I'm not sure if I've ever done this before.  But I hope I'll have the stamina to do it again.  And to do it regularly.

The goal of this stand was not to experience any altered state of conscious, although I knew that would be inevitable.  It was really to be able to stand with this energy in an open and warm way and explore the fears and blocks that would arise as I did this.

I left with one profound insight.  That the erratic love I received from my mother, sometimes warm and deep and generous, sometimes cold and cruel and manipulative, is tightly wound and tangled and that many of the problems I'm having in my life have to do with my difficulty maintaining any natural, and consistent warmth and affection towards myself.

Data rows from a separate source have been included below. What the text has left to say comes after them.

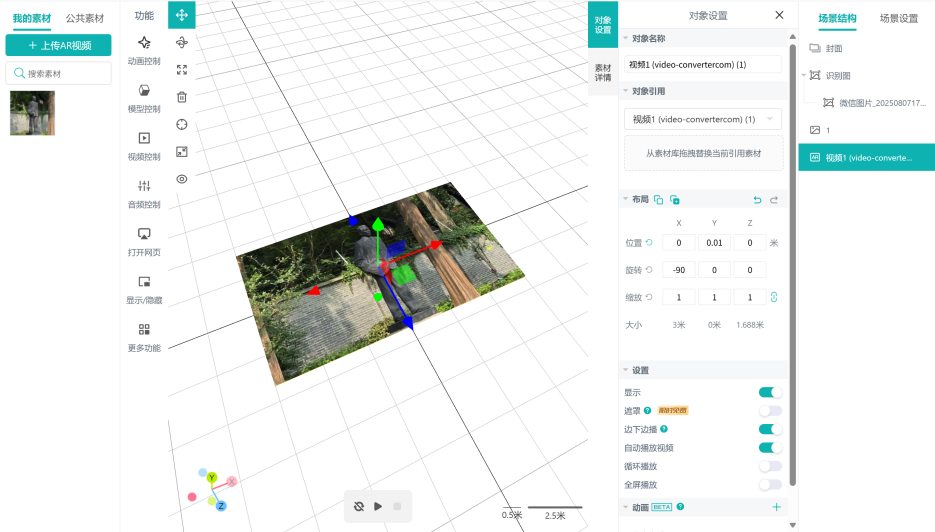Screen dimensions: 935x532
Task: Select the move/translate tool
Action: (181, 15)
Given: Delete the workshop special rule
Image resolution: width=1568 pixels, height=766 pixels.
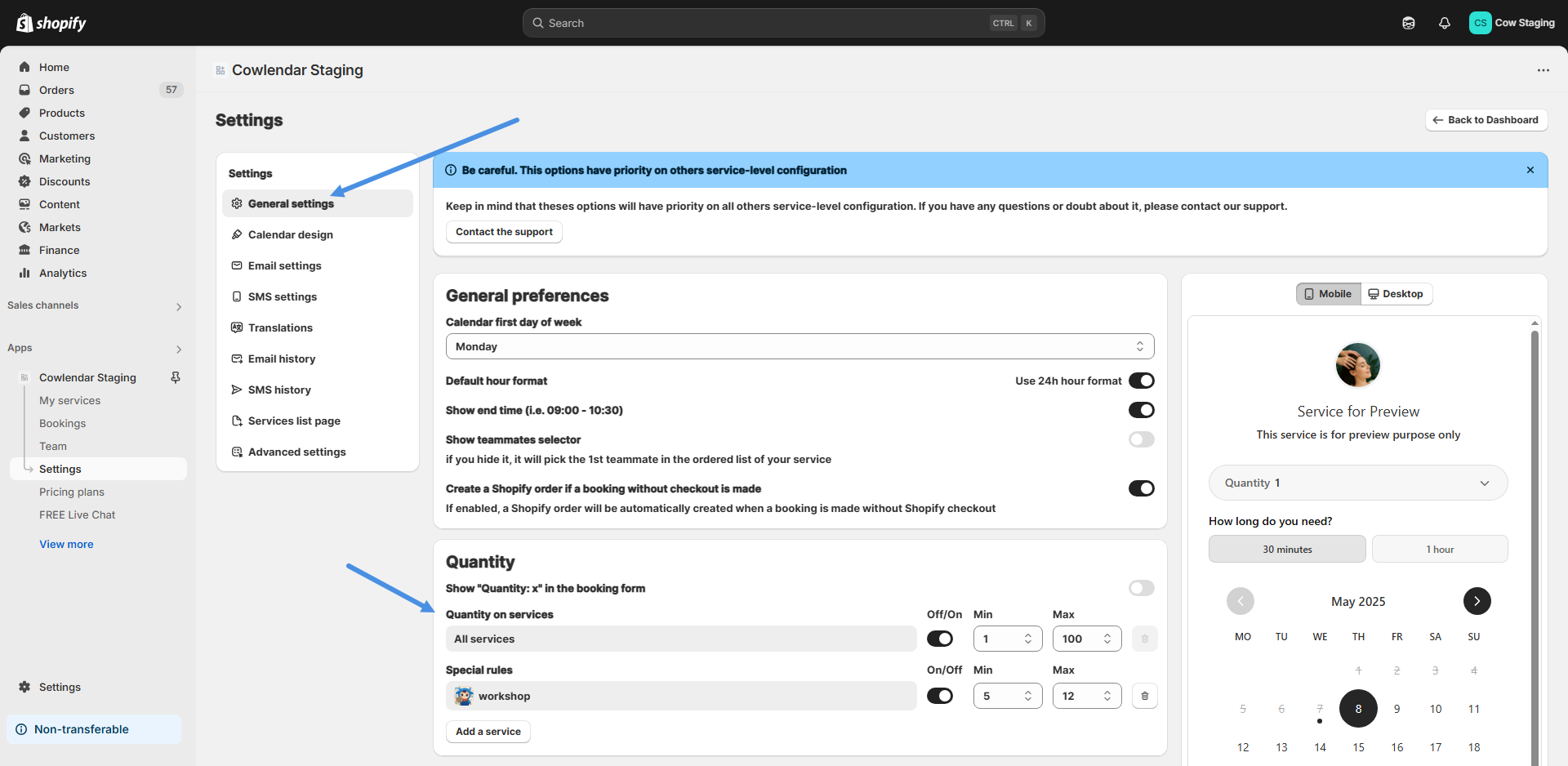Looking at the screenshot, I should click(1144, 696).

My father I remember as a mostly distant figure, sometimes gentle, often angry and hungover, and sometimes violently angry.  Later in life he underwent a period of remorse that led to him reducing his drinking, cutting off ties with his old drinking buddies. He became warmer and more loving towards me, but also isolated and dependent.

Nevertheless my parent stayed together, and my relationship with them is an exhausting and ongoing project. And probably won't be getting easier as they age.

Where does standing fit into this.

Standing gives me that stable nurturing that I have such hard time softening to. That's the stable nurturing I'm going to need if I'm going to be able to take care of myself and my son.

If I'm ever going to get rid of this fear of being loved, it's going to happen through this.

Today I could feel it happening. I could feel this gentle energy slowly softening my deepest pain. At one point, I cried like a baby, remembering the deepest, worst moments of loneliness when I was pregnant. Recognizing how alone and afraid I still feel sometimes. At other moments I could feel it playfully loosening me up and getting me ready, physically and emotionally for happiness.

Sometimes it felt sexual.  Sometimes it felt like a really nice, long lunch date.  I tried as much as possible to keep in simple and gentle.  That's what I need right now.

But two hours is the kind of deep, transformative commitment that I need right now.

May I care about myself enough to make that happen.